-- Records for this task follows --

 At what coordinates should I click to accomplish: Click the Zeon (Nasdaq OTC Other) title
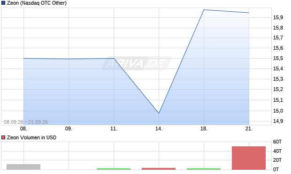(37, 3)
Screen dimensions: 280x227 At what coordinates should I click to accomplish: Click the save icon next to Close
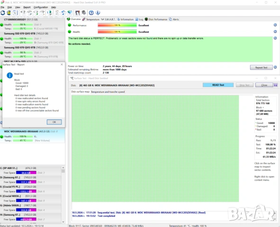276,85
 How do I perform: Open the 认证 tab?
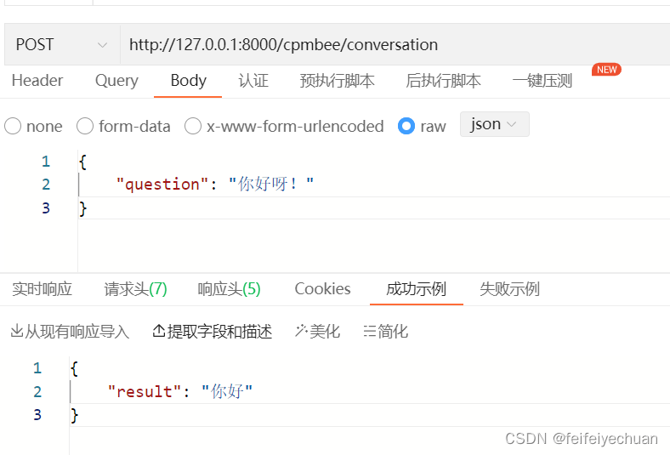253,81
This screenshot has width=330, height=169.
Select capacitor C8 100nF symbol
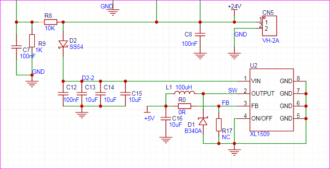pos(200,35)
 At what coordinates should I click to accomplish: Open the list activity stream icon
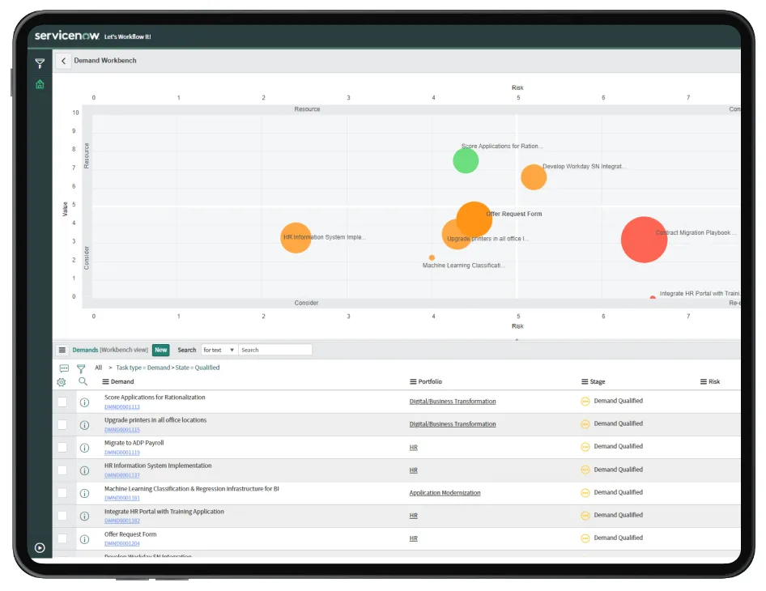pyautogui.click(x=64, y=368)
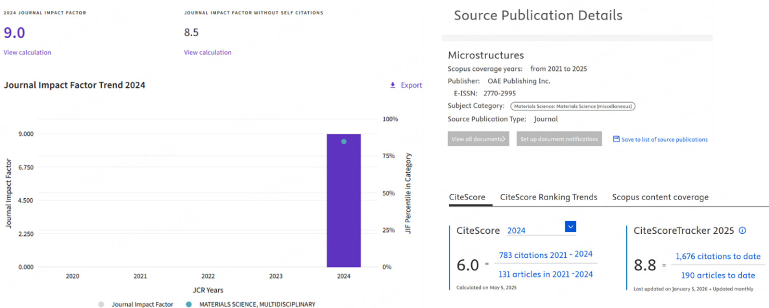Open the 131 articles in 2021 - 2024 link
769x308 pixels.
pos(545,274)
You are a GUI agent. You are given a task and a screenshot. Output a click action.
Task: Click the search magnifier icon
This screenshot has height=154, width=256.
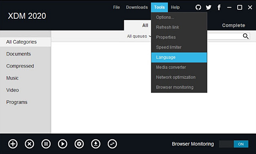(x=246, y=36)
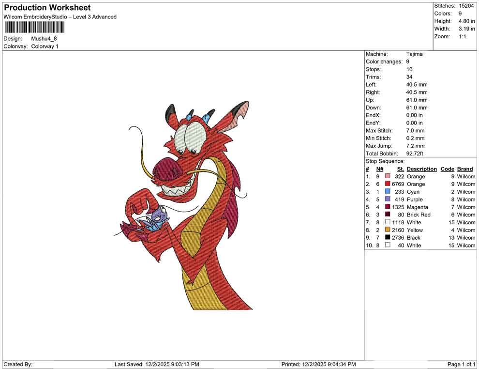This screenshot has height=369, width=479.
Task: Click the Brand column header
Action: [x=465, y=169]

-- Records for this task concluded --

* [Your instructions] Taking the records above, print only and exactly the lines from the line with "This screenshot has width=330, height=169." to the line with "Task: Click the search magnifier icon", both kept, and exclude pictures.

* [Response to this exercise]
This screenshot has width=330, height=169.
Select capacitor C8 100nF symbol
pos(200,35)
 At what coordinates should I click to accomplish: Open the list activity stream icon
pyautogui.click(x=64, y=368)
Open the 131 articles in 2021 - 2024 link
769x308 pixels.
pos(545,274)
You are a GUI agent. You are given a task and a screenshot. Output a click action.
Task: Click the search magnifier icon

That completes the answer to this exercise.